►
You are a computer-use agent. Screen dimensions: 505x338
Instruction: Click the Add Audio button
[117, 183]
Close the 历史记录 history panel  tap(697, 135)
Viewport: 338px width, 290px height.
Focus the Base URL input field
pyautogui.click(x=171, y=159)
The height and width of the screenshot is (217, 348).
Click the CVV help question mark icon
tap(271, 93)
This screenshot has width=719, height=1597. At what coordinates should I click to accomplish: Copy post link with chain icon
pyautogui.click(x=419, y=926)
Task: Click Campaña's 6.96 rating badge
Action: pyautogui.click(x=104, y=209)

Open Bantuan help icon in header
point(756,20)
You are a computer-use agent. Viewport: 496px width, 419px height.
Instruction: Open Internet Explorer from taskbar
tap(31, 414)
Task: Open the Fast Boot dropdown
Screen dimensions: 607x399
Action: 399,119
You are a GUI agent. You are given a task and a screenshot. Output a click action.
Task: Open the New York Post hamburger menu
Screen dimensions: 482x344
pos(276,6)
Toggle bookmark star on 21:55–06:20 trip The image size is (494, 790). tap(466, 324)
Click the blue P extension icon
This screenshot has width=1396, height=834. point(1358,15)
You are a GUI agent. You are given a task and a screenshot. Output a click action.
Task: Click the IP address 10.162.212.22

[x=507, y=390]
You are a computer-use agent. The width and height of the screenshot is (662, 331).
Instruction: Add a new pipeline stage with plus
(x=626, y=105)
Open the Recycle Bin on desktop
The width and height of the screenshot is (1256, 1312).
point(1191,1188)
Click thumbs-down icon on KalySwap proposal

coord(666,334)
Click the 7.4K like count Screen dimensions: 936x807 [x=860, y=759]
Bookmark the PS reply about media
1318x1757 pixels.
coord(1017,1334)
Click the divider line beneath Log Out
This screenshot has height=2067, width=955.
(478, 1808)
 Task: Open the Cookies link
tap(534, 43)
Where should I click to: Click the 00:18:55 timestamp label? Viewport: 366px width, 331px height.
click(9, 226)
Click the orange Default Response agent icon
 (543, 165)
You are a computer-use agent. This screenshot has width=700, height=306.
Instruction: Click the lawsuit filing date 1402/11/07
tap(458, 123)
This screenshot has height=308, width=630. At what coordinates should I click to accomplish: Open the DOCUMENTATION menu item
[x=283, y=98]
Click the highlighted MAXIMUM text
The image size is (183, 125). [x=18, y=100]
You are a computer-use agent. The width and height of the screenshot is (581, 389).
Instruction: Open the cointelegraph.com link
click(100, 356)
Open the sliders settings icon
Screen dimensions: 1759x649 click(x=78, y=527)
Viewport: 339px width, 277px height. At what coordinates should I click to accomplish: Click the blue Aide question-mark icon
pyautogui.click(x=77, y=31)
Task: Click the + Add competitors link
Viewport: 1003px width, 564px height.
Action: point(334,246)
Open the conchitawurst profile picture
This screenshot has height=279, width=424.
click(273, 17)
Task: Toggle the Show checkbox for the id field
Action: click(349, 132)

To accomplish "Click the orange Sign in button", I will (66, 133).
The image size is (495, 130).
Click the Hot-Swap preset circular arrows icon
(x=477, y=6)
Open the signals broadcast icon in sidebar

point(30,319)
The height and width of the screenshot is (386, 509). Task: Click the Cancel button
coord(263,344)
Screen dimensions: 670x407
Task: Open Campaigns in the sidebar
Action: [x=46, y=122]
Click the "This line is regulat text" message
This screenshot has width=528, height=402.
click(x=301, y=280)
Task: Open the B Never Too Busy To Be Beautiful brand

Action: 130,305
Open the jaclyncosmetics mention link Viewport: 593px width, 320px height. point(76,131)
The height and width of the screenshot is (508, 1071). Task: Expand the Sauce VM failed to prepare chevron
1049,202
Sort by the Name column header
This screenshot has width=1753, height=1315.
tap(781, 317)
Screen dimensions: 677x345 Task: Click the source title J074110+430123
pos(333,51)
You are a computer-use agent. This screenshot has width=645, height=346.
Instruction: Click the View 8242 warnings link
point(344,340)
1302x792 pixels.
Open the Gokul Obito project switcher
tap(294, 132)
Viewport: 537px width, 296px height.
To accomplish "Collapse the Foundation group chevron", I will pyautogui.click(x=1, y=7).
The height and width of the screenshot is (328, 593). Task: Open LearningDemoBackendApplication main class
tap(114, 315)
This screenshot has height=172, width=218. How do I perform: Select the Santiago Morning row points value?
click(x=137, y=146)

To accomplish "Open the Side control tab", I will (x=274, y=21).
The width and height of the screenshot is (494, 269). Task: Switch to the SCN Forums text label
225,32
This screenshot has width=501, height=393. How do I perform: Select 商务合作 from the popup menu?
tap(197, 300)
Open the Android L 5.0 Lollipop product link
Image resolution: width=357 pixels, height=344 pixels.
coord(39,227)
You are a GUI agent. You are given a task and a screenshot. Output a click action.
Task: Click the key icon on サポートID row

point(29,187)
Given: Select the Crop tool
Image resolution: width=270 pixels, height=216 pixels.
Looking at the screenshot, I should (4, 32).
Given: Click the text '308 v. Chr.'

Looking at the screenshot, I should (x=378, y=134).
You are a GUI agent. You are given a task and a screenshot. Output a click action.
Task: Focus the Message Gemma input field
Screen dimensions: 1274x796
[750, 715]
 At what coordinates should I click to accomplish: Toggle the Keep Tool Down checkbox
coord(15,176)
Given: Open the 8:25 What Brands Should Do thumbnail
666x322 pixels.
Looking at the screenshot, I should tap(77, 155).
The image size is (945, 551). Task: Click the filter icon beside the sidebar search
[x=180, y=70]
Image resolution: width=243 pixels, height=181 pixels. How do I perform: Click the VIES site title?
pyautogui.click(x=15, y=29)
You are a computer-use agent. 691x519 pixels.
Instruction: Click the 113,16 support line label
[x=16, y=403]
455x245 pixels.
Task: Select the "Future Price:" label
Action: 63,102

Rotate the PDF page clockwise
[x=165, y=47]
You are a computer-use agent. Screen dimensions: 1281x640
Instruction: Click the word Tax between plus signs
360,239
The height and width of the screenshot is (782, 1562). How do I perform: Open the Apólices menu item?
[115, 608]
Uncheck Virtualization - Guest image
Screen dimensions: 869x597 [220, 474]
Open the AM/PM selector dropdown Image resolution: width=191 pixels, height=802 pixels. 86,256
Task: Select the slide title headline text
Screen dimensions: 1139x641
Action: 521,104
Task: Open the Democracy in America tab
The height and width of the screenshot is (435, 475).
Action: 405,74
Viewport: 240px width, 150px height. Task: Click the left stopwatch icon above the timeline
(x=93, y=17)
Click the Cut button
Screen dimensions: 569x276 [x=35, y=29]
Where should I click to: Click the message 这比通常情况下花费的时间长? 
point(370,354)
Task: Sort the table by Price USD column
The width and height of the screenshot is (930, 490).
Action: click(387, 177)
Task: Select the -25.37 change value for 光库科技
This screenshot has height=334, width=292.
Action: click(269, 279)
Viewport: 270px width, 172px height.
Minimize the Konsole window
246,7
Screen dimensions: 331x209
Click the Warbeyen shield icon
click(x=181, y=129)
◄
*To do:*
The full listing above should be restated word for word.

*Answer space:*
You are a computer-use agent. Screen dimensions: 505x338
Instruction: Click the Add Audio button
[117, 183]
Close the 历史记录 history panel  tap(697, 135)
Viewport: 338px width, 290px height.
Focus the Base URL input field
pyautogui.click(x=171, y=159)
The height and width of the screenshot is (217, 348).
Click the CVV help question mark icon
tap(271, 93)
This screenshot has width=719, height=1597. At what coordinates should I click to accomplish: Copy post link with chain icon
pyautogui.click(x=419, y=926)
Task: Click Campaña's 6.96 rating badge
Action: pyautogui.click(x=104, y=209)

Open Bantuan help icon in header
point(756,20)
You are a computer-use agent. Viewport: 496px width, 419px height.
Instruction: Open Internet Explorer from taskbar
tap(31, 414)
Task: Open the Fast Boot dropdown
Screen dimensions: 607x399
Action: 399,119
You are a GUI agent. You are given a task and a screenshot. Output a click action.
Task: Open the New York Post hamburger menu
Screen dimensions: 482x344
pos(276,6)
Toggle bookmark star on 21:55–06:20 trip The image size is (494, 790). tap(466, 324)
Click the blue P extension icon
This screenshot has width=1396, height=834. point(1358,15)
You are a GUI agent. You are given a task and a screenshot. Output a click action.
Task: Click the IP address 10.162.212.22

[x=507, y=390]
You are a computer-use agent. The width and height of the screenshot is (662, 331).
Instruction: Add a new pipeline stage with plus
(x=626, y=105)
Open the Recycle Bin on desktop
The width and height of the screenshot is (1256, 1312).
point(1191,1188)
Click thumbs-down icon on KalySwap proposal

coord(666,334)
Click the 7.4K like count Screen dimensions: 936x807 [x=860, y=759]
Bookmark the PS reply about media
1318x1757 pixels.
coord(1017,1334)
Click the divider line beneath Log Out
This screenshot has height=2067, width=955.
(478, 1808)
 Task: Open the Cookies link
tap(534, 43)
Where should I click to: Click the 00:18:55 timestamp label? Viewport: 366px width, 331px height.
click(9, 226)
Click the orange Default Response agent icon
 (543, 165)
You are a computer-use agent. This screenshot has width=700, height=306.
Instruction: Click the lawsuit filing date 1402/11/07
tap(458, 123)
This screenshot has height=308, width=630. At what coordinates should I click to accomplish: Open the DOCUMENTATION menu item
[x=283, y=98]
Click the highlighted MAXIMUM text
The image size is (183, 125). [x=18, y=100]
You are a computer-use agent. The width and height of the screenshot is (581, 389).
Instruction: Open the cointelegraph.com link
click(100, 356)
Open the sliders settings icon
Screen dimensions: 1759x649 click(x=78, y=527)
Viewport: 339px width, 277px height. At what coordinates should I click to accomplish: Click the blue Aide question-mark icon
pyautogui.click(x=77, y=31)
Task: Click the + Add competitors link
Viewport: 1003px width, 564px height.
Action: point(334,246)
Open the conchitawurst profile picture
This screenshot has height=279, width=424.
click(273, 17)
Task: Toggle the Show checkbox for the id field
Action: click(349, 132)

To accomplish "Click the orange Sign in button", I will (66, 133).
The image size is (495, 130).
Click the Hot-Swap preset circular arrows icon
(x=477, y=6)
Open the signals broadcast icon in sidebar

point(30,319)
The height and width of the screenshot is (386, 509). Task: Click the Cancel button
coord(263,344)
Screen dimensions: 670x407
Task: Open Campaigns in the sidebar
Action: [x=46, y=122]
Click the "This line is regulat text" message
This screenshot has width=528, height=402.
click(x=301, y=280)
Task: Open the B Never Too Busy To Be Beautiful brand

Action: 130,305
Open the jaclyncosmetics mention link Viewport: 593px width, 320px height. point(76,131)
The height and width of the screenshot is (508, 1071). Task: Expand the Sauce VM failed to prepare chevron
1049,202
Sort by the Name column header
This screenshot has width=1753, height=1315.
tap(781, 317)
Screen dimensions: 677x345 Task: Click the source title J074110+430123
pos(333,51)
You are a computer-use agent. This screenshot has width=645, height=346.
Instruction: Click the View 8242 warnings link
point(344,340)
1302x792 pixels.
Open the Gokul Obito project switcher
tap(294, 132)
Viewport: 537px width, 296px height.
To accomplish "Collapse the Foundation group chevron", I will pyautogui.click(x=1, y=7).
The height and width of the screenshot is (328, 593). Task: Open LearningDemoBackendApplication main class
tap(114, 315)
This screenshot has height=172, width=218. How do I perform: Select the Santiago Morning row points value?
click(x=137, y=146)

To accomplish "Open the Side control tab", I will (x=274, y=21).
The width and height of the screenshot is (494, 269). Task: Switch to the SCN Forums text label
225,32
This screenshot has width=501, height=393. How do I perform: Select 商务合作 from the popup menu?
tap(197, 300)
Open the Android L 5.0 Lollipop product link
Image resolution: width=357 pixels, height=344 pixels.
coord(39,227)
You are a GUI agent. You are given a task and a screenshot. Output a click action.
Task: Click the key icon on サポートID row

point(29,187)
Given: Select the Crop tool
Image resolution: width=270 pixels, height=216 pixels.
Looking at the screenshot, I should (4, 32).
Given: Click the text '308 v. Chr.'

Looking at the screenshot, I should (x=378, y=134).
You are a GUI agent. You are given a task and a screenshot. Output a click action.
Task: Focus the Message Gemma input field
Screen dimensions: 1274x796
[750, 715]
 At what coordinates should I click to accomplish: Toggle the Keep Tool Down checkbox
coord(15,176)
Given: Open the 8:25 What Brands Should Do thumbnail
666x322 pixels.
Looking at the screenshot, I should tap(77, 155).
The image size is (945, 551). Task: Click the filter icon beside the sidebar search
[x=180, y=70]
Image resolution: width=243 pixels, height=181 pixels. How do I perform: Click the VIES site title?
pyautogui.click(x=15, y=29)
You are a computer-use agent. 691x519 pixels.
Instruction: Click the 113,16 support line label
[x=16, y=403]
455x245 pixels.
Task: Select the "Future Price:" label
Action: 63,102

Rotate the PDF page clockwise
[x=165, y=47]
You are a computer-use agent. Screen dimensions: 1281x640
Instruction: Click the word Tax between plus signs
360,239
The height and width of the screenshot is (782, 1562). How do I perform: Open the Apólices menu item?
[115, 608]
Uncheck Virtualization - Guest image
Screen dimensions: 869x597 [220, 474]
Open the AM/PM selector dropdown Image resolution: width=191 pixels, height=802 pixels. 86,256
Task: Select the slide title headline text
Screen dimensions: 1139x641
Action: 521,104
Task: Open the Democracy in America tab
The height and width of the screenshot is (435, 475).
Action: 405,74
Viewport: 240px width, 150px height. Task: Click the left stopwatch icon above the timeline
(x=93, y=17)
Click the Cut button
Screen dimensions: 569x276 [x=35, y=29]
Where should I click to: Click the message 这比通常情况下花费的时间长? 
point(370,354)
Task: Sort the table by Price USD column
The width and height of the screenshot is (930, 490).
Action: click(387, 177)
Task: Select the -25.37 change value for 光库科技
This screenshot has height=334, width=292.
Action: click(269, 279)
Viewport: 270px width, 172px height.
Minimize the Konsole window
246,7
Screen dimensions: 331x209
Click the Warbeyen shield icon
click(x=181, y=129)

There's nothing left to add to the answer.